- Job -
Copy each of the following rows verbatim, in the same order.

Stored entries:
======

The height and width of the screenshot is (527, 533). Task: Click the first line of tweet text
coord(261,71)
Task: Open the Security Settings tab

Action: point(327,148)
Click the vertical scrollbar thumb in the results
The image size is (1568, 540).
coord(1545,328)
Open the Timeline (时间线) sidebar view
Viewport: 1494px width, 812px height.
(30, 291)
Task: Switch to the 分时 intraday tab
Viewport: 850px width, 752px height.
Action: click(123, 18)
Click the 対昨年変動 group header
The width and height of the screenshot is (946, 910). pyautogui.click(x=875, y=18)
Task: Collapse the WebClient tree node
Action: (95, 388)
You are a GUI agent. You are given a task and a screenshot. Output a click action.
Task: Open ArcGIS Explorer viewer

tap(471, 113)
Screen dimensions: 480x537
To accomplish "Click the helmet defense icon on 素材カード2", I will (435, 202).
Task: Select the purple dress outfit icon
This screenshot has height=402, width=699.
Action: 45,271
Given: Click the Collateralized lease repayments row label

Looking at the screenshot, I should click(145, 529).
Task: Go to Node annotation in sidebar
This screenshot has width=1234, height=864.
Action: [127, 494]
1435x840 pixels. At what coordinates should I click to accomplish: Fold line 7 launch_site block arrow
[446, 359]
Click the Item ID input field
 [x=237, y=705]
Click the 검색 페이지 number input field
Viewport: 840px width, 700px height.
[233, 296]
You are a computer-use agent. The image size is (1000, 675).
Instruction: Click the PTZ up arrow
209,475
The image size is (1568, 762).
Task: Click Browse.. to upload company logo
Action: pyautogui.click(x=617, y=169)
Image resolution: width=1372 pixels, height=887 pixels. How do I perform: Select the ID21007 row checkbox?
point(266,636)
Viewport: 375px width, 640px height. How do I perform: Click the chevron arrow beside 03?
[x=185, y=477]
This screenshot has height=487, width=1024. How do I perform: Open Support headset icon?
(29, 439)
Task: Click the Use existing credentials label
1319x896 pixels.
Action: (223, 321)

======

- Task result -
The height and width of the screenshot is (527, 533). Task: Click the first line of tweet text
coord(261,71)
Task: Open the Security Settings tab

Action: point(327,148)
Click the vertical scrollbar thumb in the results
The image size is (1568, 540).
coord(1545,328)
Open the Timeline (时间线) sidebar view
Viewport: 1494px width, 812px height.
(30, 291)
Task: Switch to the 分时 intraday tab
Viewport: 850px width, 752px height.
Action: click(123, 18)
Click the 対昨年変動 group header
The width and height of the screenshot is (946, 910). pyautogui.click(x=875, y=18)
Task: Collapse the WebClient tree node
Action: (95, 388)
You are a GUI agent. You are given a task and a screenshot. Output a click action.
Task: Open ArcGIS Explorer viewer

tap(471, 113)
Screen dimensions: 480x537
To accomplish "Click the helmet defense icon on 素材カード2", I will (435, 202).
Task: Select the purple dress outfit icon
This screenshot has height=402, width=699.
Action: 45,271
Given: Click the Collateralized lease repayments row label

Looking at the screenshot, I should click(145, 529).
Task: Go to Node annotation in sidebar
This screenshot has width=1234, height=864.
Action: [127, 494]
1435x840 pixels. At what coordinates should I click to accomplish: Fold line 7 launch_site block arrow
[446, 359]
Click the Item ID input field
 [x=237, y=705]
Click the 검색 페이지 number input field
Viewport: 840px width, 700px height.
[233, 296]
You are a computer-use agent. The image size is (1000, 675).
Instruction: Click the PTZ up arrow
209,475
The image size is (1568, 762).
Task: Click Browse.. to upload company logo
Action: pyautogui.click(x=617, y=169)
Image resolution: width=1372 pixels, height=887 pixels. How do I perform: Select the ID21007 row checkbox?
point(266,636)
Viewport: 375px width, 640px height. How do I perform: Click the chevron arrow beside 03?
[x=185, y=477]
This screenshot has height=487, width=1024. How do I perform: Open Support headset icon?
(29, 439)
Task: Click the Use existing credentials label
1319x896 pixels.
Action: (223, 321)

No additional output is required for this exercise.